Un nouvel avenir pour un pays en proie à de vives tensions sociales
A l’automne 2019, l’augmentation du prix des tickets de métro au Chili avait embrasé le pays. Les Chiliens marchaient dans les rues de Santiago pour exprimer leur colère et demander plus de justice sociale et d’égalité dans toutes les strates de la société. Le gouvernement avait réagi à la série de manifestations par une répression très brutale. Cela n’avait pas été suffisant pour tarir la fronde sociale chilienne qui a abouti à la promesse d’une nouvelle Constitution depuis, avec la création de cette nouvelle Assemblée. Le politologue Bastien François rappelle dans le numéro 79 de la Revue française de droit constitutionnel que “les moments constituants sont toujours des moments de grande tension”. Si la Constitution ultra-libérale qui était en vigueur depuis la dictature d’Augustin Pinochet est abandonnée, les épisodes de sévère répression de la population ne sont pas oubliés et il faut encore que les constituants arrivent à un consensus.

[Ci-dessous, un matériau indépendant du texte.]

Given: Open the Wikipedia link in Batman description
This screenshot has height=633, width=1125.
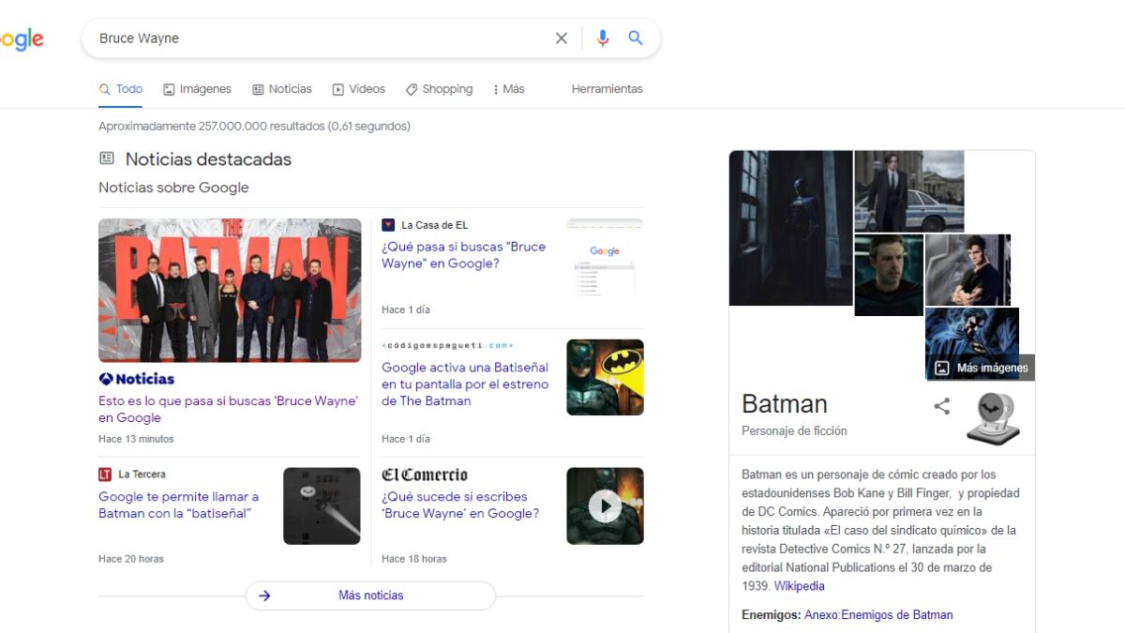Looking at the screenshot, I should pos(799,586).
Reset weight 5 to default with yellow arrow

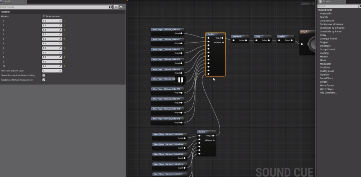pos(65,44)
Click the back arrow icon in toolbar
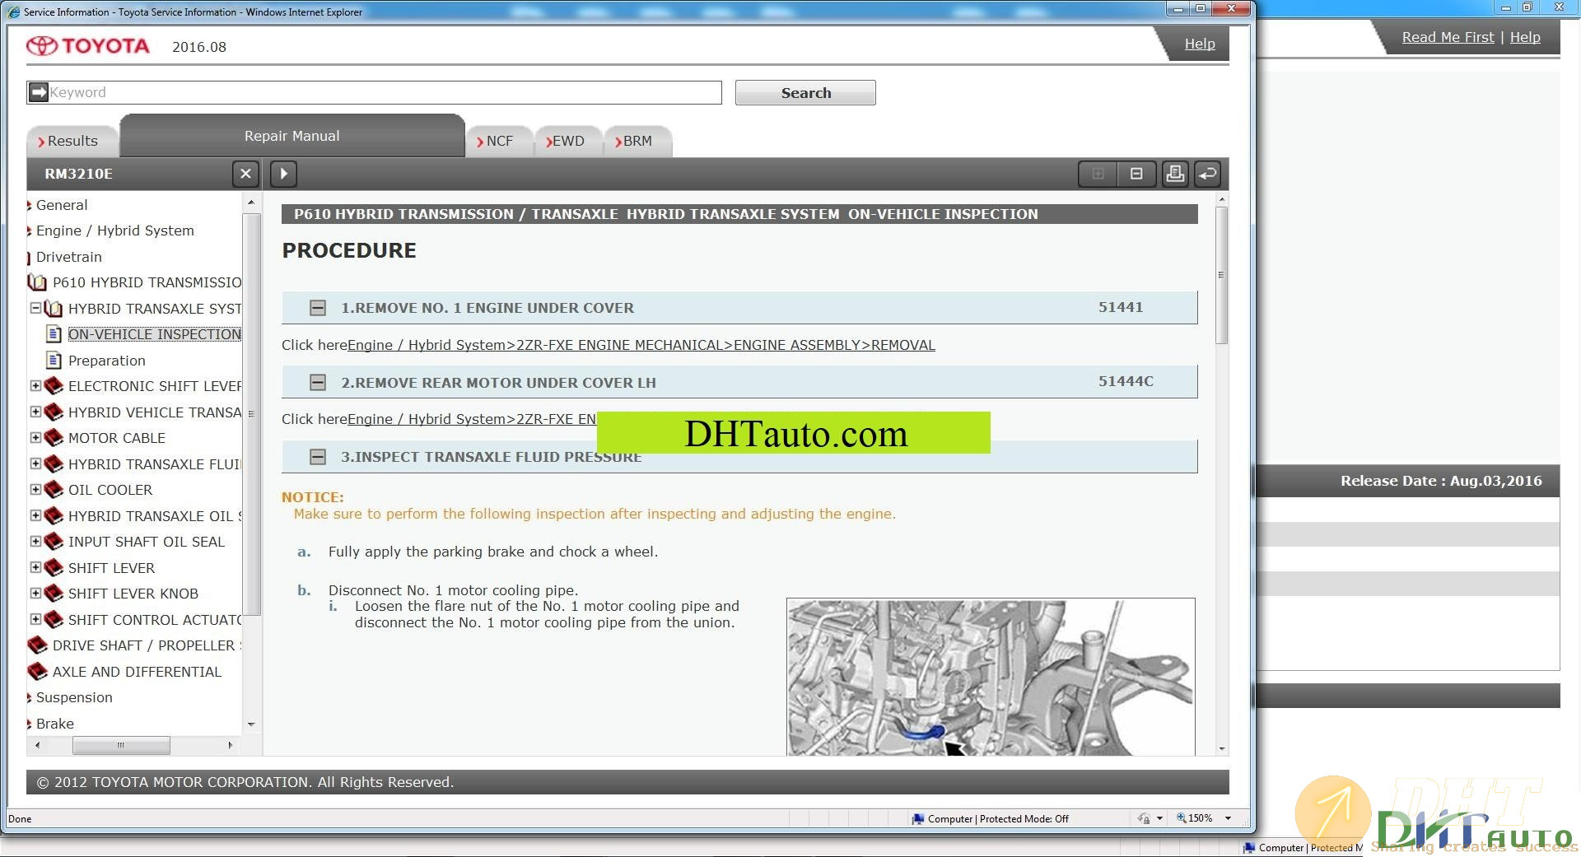The height and width of the screenshot is (857, 1581). pos(1207,174)
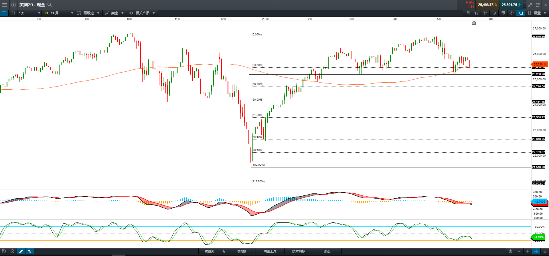Toggle the pencil drawing mode button

tap(21, 251)
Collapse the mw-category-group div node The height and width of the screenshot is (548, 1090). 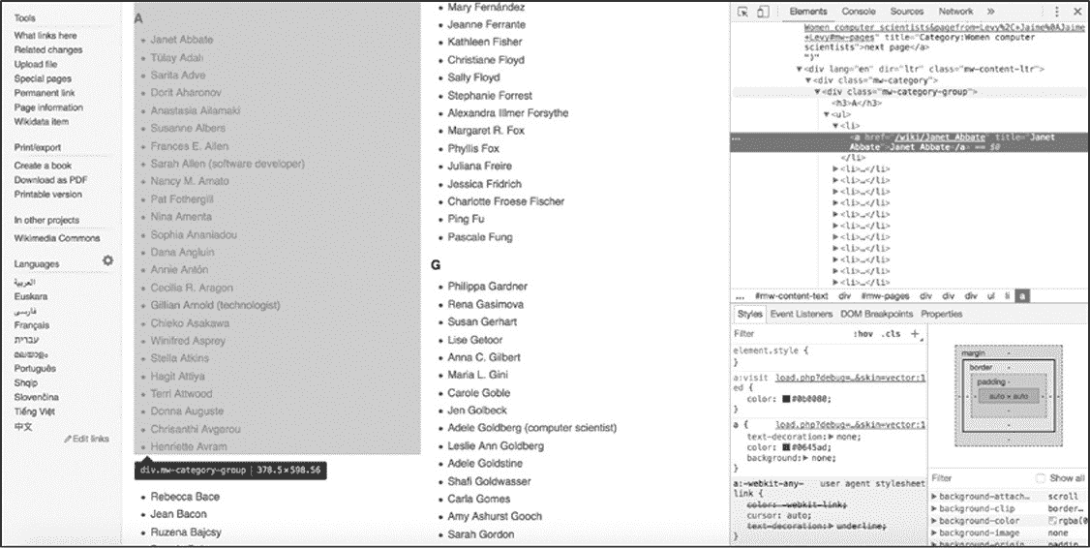click(818, 92)
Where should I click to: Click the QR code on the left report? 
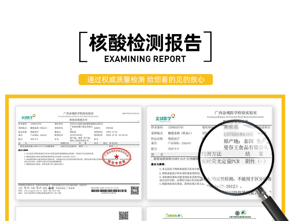[135, 190]
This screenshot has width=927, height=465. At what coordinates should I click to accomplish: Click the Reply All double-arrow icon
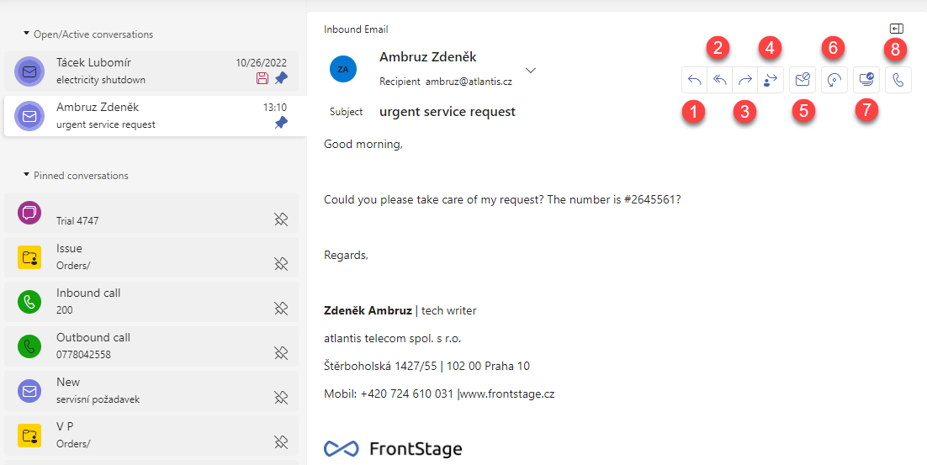[719, 81]

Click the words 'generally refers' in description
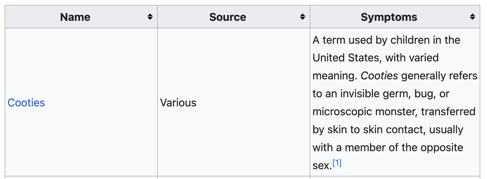(x=439, y=76)
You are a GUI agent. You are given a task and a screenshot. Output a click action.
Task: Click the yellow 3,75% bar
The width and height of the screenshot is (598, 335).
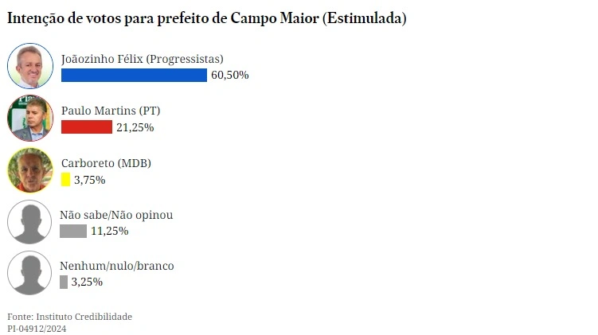coord(66,180)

» Les moments constituants sont toujours des moments de grande tension.” Bastien François
La création d’une commission d’écriture d’une nouvelle Constitution avec une présidente en fonction, représentante des minorités, est déjà le signe qu’un grand changement est à l’oeuvre. Cette nouvelle fait d’ailleurs écho à la nomination de Mary Simon au Canada comme Gouverneure Générale et Chef des armées. Le peuple chilien peut s’attendre à une meilleure reconnaissance des minorités indigènes et à moins d’inégalités sociales. Reste à voir la forme finale du texte en juillet 2022 et son adoption ou non à l’issue du référendum populaire.